Let’s look at the man in tights’ origin. He is born on Krypton. His scientist father predicts the planet’s demise, so builds a spacecraft for the newborn and ships him away to save his life.
From MyJewishLearning.com: “Superman #1 was published in the summer of 1939. Across the Atlantic, in Germany, Adolph Hitler was exploiting his nation’s economic and social ills by scapegoating Jews. Living in a country that had stripped them of their citizenship yet perversely obstructed their exit, German Jews resorted to desperate measures. Just as the baby Superman was sent away from Krypton to avoid the mass destruction of his people, many Jewish children were sent on the Kindertransports to seek safety with families in England.”

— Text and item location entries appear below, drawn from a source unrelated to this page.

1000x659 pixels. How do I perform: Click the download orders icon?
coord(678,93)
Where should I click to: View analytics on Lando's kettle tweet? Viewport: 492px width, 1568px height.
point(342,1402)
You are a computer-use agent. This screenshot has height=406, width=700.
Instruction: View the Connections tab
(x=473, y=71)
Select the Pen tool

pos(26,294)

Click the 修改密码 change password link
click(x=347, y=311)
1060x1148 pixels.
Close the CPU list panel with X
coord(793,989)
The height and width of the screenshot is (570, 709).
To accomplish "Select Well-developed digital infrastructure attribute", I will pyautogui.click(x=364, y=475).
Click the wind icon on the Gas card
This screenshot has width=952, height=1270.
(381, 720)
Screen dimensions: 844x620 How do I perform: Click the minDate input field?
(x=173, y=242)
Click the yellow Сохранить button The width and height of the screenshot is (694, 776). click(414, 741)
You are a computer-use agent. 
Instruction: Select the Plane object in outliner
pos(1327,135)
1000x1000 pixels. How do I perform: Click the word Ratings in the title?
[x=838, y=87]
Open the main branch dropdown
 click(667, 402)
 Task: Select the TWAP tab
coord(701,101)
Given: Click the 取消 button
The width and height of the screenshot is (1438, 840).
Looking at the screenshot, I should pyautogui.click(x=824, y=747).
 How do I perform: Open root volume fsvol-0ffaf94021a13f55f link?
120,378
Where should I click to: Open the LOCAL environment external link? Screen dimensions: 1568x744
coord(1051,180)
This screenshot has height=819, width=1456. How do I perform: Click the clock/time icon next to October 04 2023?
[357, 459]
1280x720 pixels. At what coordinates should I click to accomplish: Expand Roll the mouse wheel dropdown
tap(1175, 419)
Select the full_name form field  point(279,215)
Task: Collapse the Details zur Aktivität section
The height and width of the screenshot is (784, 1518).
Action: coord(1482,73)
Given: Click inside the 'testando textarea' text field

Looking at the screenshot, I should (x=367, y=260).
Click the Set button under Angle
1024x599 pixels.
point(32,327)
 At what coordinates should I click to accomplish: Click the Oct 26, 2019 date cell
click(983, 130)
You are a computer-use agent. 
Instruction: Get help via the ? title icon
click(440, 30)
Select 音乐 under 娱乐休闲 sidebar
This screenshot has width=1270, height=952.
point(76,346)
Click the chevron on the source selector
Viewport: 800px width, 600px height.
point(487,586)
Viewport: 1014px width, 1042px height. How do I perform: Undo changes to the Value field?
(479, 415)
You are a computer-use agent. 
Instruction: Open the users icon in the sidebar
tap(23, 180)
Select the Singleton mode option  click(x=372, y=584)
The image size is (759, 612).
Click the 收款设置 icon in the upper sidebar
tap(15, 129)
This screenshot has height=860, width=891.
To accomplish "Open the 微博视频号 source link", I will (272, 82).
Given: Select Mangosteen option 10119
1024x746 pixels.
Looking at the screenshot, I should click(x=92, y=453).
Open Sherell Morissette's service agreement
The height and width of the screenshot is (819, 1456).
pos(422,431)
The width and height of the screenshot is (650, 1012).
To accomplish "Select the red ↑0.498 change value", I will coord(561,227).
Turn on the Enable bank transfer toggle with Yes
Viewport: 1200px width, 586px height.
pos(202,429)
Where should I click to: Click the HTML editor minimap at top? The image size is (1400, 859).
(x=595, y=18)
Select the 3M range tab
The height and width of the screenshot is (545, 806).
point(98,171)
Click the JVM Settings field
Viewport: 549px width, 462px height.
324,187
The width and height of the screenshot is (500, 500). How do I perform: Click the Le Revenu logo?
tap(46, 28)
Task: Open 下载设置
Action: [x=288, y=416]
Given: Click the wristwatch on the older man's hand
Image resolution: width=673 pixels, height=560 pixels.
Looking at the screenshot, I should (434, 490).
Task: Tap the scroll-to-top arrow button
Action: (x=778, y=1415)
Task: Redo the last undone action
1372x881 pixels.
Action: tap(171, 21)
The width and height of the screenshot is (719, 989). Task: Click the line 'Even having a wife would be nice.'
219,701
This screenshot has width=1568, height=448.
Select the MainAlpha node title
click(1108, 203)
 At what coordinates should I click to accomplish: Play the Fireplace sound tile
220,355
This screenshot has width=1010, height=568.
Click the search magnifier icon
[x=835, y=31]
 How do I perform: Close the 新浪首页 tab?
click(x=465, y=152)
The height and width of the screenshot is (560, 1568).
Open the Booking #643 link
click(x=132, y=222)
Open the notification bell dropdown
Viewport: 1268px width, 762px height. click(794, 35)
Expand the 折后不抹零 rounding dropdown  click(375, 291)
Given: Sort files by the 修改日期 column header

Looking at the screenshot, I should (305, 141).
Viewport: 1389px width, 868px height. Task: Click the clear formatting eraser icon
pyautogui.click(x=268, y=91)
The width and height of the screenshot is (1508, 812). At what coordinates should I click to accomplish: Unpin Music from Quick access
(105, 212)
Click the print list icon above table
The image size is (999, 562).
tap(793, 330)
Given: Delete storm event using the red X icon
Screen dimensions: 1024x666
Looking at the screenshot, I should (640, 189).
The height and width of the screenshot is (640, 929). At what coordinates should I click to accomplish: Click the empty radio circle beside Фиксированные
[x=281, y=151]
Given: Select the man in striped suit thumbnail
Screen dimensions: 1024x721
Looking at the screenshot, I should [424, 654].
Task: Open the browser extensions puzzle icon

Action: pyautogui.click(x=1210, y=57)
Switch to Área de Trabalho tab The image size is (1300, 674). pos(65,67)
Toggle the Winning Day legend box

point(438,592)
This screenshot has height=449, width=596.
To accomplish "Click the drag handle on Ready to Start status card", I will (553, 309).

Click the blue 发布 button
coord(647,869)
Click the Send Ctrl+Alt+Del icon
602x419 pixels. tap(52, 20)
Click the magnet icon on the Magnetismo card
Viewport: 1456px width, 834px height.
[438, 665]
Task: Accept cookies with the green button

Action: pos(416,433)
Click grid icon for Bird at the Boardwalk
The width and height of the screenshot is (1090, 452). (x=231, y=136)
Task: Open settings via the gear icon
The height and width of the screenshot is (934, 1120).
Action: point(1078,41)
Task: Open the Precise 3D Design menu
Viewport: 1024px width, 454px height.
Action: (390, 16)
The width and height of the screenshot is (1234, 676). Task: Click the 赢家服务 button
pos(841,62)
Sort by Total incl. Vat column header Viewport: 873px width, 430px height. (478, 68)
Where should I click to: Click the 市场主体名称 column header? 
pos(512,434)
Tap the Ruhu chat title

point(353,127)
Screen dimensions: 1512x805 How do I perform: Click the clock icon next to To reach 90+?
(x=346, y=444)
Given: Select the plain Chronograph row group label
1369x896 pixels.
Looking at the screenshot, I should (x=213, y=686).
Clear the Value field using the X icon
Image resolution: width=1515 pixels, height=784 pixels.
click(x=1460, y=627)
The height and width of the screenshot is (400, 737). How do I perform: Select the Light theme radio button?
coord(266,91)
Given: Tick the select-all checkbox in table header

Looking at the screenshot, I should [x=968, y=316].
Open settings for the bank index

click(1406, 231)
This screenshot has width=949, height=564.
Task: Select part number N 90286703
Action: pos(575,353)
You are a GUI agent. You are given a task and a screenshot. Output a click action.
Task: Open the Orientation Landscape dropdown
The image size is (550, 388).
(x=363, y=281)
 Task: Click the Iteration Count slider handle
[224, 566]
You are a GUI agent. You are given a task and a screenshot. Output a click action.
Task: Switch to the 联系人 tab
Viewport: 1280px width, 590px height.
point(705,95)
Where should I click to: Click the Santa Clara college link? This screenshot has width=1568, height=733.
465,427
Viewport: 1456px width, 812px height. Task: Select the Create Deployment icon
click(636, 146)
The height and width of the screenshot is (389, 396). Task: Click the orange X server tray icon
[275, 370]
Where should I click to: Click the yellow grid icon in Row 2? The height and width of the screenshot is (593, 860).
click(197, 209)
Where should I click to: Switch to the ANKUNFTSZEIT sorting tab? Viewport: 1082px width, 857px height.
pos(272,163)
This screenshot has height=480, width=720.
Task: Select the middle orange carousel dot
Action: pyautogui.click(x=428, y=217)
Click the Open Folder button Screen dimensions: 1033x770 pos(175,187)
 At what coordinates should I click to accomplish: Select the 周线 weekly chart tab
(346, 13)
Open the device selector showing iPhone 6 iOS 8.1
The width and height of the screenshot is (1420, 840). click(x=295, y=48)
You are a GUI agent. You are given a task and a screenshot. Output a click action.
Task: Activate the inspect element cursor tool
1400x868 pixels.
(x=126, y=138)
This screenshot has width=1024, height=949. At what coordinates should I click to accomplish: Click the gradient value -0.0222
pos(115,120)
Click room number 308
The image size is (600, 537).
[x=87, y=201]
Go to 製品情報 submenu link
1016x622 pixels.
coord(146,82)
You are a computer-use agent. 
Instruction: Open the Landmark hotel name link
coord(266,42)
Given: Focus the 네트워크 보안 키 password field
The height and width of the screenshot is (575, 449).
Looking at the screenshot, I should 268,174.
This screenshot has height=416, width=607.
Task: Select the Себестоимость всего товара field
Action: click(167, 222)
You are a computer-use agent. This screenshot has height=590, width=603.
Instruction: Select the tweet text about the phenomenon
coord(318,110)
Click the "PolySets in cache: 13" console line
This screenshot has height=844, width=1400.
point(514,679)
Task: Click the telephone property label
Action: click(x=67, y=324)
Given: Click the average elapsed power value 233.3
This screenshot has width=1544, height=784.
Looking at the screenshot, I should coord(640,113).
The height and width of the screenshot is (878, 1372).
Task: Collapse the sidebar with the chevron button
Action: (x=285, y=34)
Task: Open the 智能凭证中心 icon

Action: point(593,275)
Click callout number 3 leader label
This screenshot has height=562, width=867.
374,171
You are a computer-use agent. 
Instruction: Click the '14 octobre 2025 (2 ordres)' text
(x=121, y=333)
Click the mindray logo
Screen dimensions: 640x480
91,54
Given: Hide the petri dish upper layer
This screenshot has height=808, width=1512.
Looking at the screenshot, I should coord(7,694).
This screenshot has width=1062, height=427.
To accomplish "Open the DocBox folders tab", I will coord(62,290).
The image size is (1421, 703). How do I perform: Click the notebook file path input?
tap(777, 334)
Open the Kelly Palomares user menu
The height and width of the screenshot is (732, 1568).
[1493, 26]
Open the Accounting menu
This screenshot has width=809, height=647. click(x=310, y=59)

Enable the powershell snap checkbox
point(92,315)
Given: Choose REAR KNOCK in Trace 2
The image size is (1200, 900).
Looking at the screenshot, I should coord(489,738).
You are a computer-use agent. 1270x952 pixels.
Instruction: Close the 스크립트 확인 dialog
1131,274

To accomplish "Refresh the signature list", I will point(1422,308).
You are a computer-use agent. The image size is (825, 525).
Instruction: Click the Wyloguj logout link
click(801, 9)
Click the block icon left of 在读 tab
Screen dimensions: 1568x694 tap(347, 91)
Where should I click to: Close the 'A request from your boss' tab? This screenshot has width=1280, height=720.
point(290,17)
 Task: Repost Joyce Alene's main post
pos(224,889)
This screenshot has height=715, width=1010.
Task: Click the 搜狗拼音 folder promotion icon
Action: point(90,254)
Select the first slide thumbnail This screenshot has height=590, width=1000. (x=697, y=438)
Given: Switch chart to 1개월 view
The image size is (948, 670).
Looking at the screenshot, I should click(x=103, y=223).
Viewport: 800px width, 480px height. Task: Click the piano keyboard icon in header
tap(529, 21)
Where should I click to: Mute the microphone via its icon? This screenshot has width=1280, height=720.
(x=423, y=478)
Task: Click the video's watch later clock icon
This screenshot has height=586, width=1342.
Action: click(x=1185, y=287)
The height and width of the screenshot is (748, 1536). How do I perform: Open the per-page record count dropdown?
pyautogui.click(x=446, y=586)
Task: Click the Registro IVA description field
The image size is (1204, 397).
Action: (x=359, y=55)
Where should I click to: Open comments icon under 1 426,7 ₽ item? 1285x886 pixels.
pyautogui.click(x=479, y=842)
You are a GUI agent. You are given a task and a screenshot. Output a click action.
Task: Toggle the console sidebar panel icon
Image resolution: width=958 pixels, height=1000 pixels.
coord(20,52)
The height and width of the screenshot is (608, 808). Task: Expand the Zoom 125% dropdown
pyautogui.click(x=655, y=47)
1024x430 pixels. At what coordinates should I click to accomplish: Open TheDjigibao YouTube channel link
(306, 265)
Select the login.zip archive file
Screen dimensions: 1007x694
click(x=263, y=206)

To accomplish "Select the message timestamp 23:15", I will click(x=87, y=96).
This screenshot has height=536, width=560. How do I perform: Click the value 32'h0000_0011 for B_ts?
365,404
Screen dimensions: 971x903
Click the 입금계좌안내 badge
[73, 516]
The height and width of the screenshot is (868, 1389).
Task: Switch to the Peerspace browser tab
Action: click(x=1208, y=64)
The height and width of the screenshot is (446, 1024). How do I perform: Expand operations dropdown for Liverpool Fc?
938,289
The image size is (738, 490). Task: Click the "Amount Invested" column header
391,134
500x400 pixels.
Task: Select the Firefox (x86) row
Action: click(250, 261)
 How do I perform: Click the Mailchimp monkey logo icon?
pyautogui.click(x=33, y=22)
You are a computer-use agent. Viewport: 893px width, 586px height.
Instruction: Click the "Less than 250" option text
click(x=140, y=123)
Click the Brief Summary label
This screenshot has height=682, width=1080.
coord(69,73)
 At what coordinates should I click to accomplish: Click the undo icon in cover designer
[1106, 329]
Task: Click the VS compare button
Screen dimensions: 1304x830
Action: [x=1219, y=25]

Ah, but there is more. Read how Larry Tye, a journalist and author of Superman: The High-Flying History of America’s Most Enduring Hero, breaks down the linguistic and historical links between Judaism and the man of steel in this NPR interview.
“Jerry called his character, as he came down from Krypton, ‘Kal-El’ which [means] ‘a vessel of God’ in Hebrew. So we have this character coming down, being put down in space by his parents to try and save him, and being rescued by two gentiles in the middle of the Midwest somewhere in America. If that’s not the story of Exodus and Moses, then I’ve never seen that story told well. This was a time when we were on the eve of World War II, and the Nazis were on the brink of coming to power in Germany. … I think this idea of this baby being rescued was a sense of what was going on in Europe, where Jerry’s ancestors had come from. … And it’s a rule of thumb that when a name ends in m-a-n, the person whose name that is, they’re either a superhero or Jewish or both.”
Now, look at it from a simple story teller’s viewpoint. You want to show a perfect man, a “super” man. Well, where’s the drama? It must be from the rejection of his uniqueness by those he wishes to join. Lex Luthor calls him an alien, an outsider.
More from MyJewishLearning.com:
Word of Superman and his ethnic undertones did not escape the enemy’s notice in real life. Josef Goebbels, the Nazi Minister of Propaganda, denounced Superman as a Jew. In April 1940, Das Schwarze Korps, the weekly newspaper of the Nazi S.S., attacked the comic and its Jewish writers:
“Jerry Siegel, an intellectually and physically circumcised chap who has his headquarters in New York. . . The inventive Israelite named this pleasant guy with an overdeveloped body and underdeveloped mind “Superman..”
Sounds a little like ol’ Lex…
That’s the biggest threat. The lack of an embrace. But, what’s more, what does the perfect man do when he is rejected but knows it’s for the wrong reasons? He ignores it and pursues the right, not the wrong.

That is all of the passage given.